Start of DATA

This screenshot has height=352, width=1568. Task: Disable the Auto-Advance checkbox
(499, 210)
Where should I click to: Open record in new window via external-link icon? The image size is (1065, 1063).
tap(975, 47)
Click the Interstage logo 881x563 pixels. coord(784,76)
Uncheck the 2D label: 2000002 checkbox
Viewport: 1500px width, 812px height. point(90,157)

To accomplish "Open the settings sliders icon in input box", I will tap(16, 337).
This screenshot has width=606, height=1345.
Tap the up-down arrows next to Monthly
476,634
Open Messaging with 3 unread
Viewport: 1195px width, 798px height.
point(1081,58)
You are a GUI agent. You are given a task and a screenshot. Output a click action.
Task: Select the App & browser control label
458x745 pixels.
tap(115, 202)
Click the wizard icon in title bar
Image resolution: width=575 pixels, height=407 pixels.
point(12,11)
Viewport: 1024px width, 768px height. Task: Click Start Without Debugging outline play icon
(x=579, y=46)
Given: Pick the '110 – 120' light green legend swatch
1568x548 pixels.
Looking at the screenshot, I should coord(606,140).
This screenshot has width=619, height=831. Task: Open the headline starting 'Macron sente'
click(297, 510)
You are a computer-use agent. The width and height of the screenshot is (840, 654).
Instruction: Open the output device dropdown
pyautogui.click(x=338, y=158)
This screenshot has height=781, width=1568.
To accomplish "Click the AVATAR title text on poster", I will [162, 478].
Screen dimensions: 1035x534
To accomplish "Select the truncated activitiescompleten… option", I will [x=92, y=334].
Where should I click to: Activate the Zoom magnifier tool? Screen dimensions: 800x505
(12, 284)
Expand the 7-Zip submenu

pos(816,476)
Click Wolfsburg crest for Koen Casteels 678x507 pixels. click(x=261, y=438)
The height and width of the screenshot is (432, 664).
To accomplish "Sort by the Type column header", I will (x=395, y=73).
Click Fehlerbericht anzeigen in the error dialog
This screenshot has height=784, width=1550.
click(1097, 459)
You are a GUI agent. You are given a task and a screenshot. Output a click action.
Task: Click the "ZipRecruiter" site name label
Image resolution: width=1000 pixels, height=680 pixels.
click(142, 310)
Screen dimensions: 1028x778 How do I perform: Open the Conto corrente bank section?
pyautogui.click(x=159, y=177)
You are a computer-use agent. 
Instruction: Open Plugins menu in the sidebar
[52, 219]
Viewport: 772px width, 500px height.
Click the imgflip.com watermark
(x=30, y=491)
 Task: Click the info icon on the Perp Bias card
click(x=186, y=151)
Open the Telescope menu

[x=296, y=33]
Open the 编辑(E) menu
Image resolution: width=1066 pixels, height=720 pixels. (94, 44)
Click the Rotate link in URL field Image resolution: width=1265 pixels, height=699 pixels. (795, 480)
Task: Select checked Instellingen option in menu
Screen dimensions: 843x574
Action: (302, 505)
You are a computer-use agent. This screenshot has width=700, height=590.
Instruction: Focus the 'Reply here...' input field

End of DATA

YOUR TASK — Could you transcribe each entry exactly as it stands?

ANSWER SECTION —
This screenshot has height=352, width=1568. Task: Disable the Auto-Advance checkbox
(499, 210)
Where should I click to: Open record in new window via external-link icon? The image size is (1065, 1063).
tap(975, 47)
Click the Interstage logo 881x563 pixels. coord(784,76)
Uncheck the 2D label: 2000002 checkbox
Viewport: 1500px width, 812px height. point(90,157)

To accomplish "Open the settings sliders icon in input box", I will tap(16, 337).
This screenshot has width=606, height=1345.
Tap the up-down arrows next to Monthly
476,634
Open Messaging with 3 unread
Viewport: 1195px width, 798px height.
point(1081,58)
You are a GUI agent. You are given a task and a screenshot. Output a click action.
Task: Select the App & browser control label
458x745 pixels.
tap(115, 202)
Click the wizard icon in title bar
Image resolution: width=575 pixels, height=407 pixels.
point(12,11)
Viewport: 1024px width, 768px height. Task: Click Start Without Debugging outline play icon
(x=579, y=46)
Given: Pick the '110 – 120' light green legend swatch
1568x548 pixels.
Looking at the screenshot, I should coord(606,140).
This screenshot has width=619, height=831. Task: Open the headline starting 'Macron sente'
click(297, 510)
You are a computer-use agent. The width and height of the screenshot is (840, 654).
Instruction: Open the output device dropdown
pyautogui.click(x=338, y=158)
This screenshot has height=781, width=1568.
To accomplish "Click the AVATAR title text on poster", I will [162, 478].
Screen dimensions: 1035x534
To accomplish "Select the truncated activitiescompleten… option", I will [x=92, y=334].
Where should I click to: Activate the Zoom magnifier tool? Screen dimensions: 800x505
(12, 284)
Expand the 7-Zip submenu

pos(816,476)
Click Wolfsburg crest for Koen Casteels 678x507 pixels. click(x=261, y=438)
The height and width of the screenshot is (432, 664).
To accomplish "Sort by the Type column header", I will (x=395, y=73).
Click Fehlerbericht anzeigen in the error dialog
This screenshot has height=784, width=1550.
click(1097, 459)
You are a GUI agent. You are given a task and a screenshot. Output a click action.
Task: Click the "ZipRecruiter" site name label
Image resolution: width=1000 pixels, height=680 pixels.
click(142, 310)
Screen dimensions: 1028x778 How do I perform: Open the Conto corrente bank section?
pyautogui.click(x=159, y=177)
You are a computer-use agent. 
Instruction: Open Plugins menu in the sidebar
[52, 219]
Viewport: 772px width, 500px height.
Click the imgflip.com watermark
(x=30, y=491)
 Task: Click the info icon on the Perp Bias card
click(x=186, y=151)
Open the Telescope menu

[x=296, y=33]
Open the 编辑(E) menu
Image resolution: width=1066 pixels, height=720 pixels. (94, 44)
Click the Rotate link in URL field Image resolution: width=1265 pixels, height=699 pixels. (795, 480)
Task: Select checked Instellingen option in menu
Screen dimensions: 843x574
Action: (302, 505)
You are a computer-use agent. This screenshot has width=700, height=590.
Instruction: Focus the 'Reply here...' input field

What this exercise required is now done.